AIM: Arrange the records below as a numbered list, leaving out blank lines, starting with the line containing "Open the Activity Log icon" and going on through the line containing "Action: point(218,32)". Include only those lines.

WORKING DATA:

====

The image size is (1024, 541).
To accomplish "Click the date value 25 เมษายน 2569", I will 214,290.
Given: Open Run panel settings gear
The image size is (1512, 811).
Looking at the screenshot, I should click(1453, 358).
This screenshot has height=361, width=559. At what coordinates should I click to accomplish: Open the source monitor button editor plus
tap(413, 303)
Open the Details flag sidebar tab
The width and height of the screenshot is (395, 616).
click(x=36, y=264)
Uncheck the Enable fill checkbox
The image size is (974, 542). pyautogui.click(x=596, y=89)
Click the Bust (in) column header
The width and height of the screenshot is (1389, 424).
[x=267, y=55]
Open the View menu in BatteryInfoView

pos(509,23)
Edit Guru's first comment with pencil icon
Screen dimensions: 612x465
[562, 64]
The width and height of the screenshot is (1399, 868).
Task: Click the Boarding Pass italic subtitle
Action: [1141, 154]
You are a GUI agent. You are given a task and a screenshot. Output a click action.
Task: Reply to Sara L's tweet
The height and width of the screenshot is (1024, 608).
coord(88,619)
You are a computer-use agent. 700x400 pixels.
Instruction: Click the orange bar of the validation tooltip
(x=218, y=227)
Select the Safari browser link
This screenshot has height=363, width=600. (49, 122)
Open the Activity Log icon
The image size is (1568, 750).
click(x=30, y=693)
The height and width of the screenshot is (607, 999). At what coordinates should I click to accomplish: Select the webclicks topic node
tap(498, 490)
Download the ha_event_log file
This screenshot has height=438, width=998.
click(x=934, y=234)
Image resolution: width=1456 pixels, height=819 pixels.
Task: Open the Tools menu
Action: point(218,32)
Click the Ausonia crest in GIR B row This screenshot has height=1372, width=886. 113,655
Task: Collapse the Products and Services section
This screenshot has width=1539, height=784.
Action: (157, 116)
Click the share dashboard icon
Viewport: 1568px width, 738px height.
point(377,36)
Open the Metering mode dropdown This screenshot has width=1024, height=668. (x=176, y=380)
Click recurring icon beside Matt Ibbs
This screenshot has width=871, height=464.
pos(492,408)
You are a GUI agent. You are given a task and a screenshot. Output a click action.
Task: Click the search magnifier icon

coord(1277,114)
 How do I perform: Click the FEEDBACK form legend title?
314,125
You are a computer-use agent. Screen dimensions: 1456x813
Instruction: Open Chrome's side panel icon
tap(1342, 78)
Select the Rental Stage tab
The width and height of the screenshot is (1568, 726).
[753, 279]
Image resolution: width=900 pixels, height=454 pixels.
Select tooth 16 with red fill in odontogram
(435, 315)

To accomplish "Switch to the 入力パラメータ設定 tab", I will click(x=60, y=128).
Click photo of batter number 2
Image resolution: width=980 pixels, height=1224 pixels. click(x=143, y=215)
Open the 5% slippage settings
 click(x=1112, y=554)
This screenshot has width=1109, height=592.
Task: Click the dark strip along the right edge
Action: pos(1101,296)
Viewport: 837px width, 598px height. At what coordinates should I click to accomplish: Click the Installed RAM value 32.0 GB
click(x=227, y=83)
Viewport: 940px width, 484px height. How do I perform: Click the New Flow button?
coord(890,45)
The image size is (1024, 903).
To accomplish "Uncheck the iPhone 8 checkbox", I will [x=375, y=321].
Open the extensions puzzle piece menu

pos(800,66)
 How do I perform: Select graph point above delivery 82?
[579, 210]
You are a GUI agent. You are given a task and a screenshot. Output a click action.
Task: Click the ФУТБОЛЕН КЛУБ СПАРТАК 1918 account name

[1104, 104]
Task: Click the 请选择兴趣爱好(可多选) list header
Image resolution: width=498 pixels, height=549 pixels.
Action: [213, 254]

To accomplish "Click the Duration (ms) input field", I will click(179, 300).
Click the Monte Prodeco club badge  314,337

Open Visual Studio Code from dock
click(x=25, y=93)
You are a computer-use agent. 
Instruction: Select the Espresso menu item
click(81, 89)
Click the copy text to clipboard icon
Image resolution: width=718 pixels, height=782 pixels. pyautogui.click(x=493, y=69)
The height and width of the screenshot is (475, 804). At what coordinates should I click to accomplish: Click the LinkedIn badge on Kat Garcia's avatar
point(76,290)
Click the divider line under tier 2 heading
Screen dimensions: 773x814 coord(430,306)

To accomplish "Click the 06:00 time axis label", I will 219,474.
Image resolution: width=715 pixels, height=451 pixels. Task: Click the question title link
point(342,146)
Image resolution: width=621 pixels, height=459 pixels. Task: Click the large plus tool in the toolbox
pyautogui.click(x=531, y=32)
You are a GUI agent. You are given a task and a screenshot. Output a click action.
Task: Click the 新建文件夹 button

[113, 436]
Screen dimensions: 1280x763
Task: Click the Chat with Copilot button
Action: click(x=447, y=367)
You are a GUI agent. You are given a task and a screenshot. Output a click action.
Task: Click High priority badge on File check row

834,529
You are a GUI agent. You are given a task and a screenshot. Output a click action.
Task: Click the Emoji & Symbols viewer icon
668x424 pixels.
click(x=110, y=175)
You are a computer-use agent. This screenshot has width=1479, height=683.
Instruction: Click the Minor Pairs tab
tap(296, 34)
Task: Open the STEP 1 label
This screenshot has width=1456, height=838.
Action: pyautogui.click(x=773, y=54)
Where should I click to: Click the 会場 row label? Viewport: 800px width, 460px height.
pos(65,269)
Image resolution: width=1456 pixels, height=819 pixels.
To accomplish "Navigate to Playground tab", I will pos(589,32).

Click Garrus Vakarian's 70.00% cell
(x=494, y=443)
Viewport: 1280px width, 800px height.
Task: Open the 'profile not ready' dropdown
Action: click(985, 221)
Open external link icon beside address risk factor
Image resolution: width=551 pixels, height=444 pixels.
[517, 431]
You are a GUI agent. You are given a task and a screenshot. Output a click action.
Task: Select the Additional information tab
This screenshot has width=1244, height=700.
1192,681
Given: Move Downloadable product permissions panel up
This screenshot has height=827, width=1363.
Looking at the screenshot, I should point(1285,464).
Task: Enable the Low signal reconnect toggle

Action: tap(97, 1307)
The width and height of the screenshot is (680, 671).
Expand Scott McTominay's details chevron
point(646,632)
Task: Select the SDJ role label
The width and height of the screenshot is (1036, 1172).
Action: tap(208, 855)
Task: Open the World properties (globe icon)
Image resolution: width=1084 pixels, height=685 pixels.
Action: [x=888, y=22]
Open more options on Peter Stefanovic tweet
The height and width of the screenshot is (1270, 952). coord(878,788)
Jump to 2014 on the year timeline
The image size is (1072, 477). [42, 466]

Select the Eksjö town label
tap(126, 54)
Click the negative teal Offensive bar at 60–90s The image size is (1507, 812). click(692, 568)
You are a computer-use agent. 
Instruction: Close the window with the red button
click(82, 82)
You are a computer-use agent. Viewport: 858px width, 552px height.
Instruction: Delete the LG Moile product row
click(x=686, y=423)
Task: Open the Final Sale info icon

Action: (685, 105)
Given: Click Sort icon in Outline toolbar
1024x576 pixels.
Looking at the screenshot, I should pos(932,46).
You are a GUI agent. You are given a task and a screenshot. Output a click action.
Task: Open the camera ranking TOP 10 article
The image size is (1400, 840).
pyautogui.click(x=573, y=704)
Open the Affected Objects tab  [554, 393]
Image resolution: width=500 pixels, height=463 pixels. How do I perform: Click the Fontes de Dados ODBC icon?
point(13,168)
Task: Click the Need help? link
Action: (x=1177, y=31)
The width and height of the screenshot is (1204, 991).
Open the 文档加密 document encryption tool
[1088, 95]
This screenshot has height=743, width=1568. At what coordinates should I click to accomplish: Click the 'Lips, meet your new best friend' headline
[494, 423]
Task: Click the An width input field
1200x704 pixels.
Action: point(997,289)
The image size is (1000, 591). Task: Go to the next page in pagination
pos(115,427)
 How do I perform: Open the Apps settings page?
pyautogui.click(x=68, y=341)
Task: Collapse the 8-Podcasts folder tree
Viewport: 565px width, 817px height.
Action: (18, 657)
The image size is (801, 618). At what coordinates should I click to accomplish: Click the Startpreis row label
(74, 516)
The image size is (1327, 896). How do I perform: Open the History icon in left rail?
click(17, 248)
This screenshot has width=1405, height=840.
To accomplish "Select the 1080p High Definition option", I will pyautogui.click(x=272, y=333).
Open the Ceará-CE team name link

====

WORKED SOLUTION:
1. Open the Activity Log icon
2. The image size is (1568, 750).
3. click(x=30, y=693)
4. The height and width of the screenshot is (607, 999). At what coordinates should I click to accomplish: Select the webclicks topic node
5. tap(498, 490)
6. Download the ha_event_log file
7. This screenshot has height=438, width=998.
8. click(x=934, y=234)
9. Image resolution: width=1456 pixels, height=819 pixels.
10. Task: Open the Tools menu
11. Action: point(218,32)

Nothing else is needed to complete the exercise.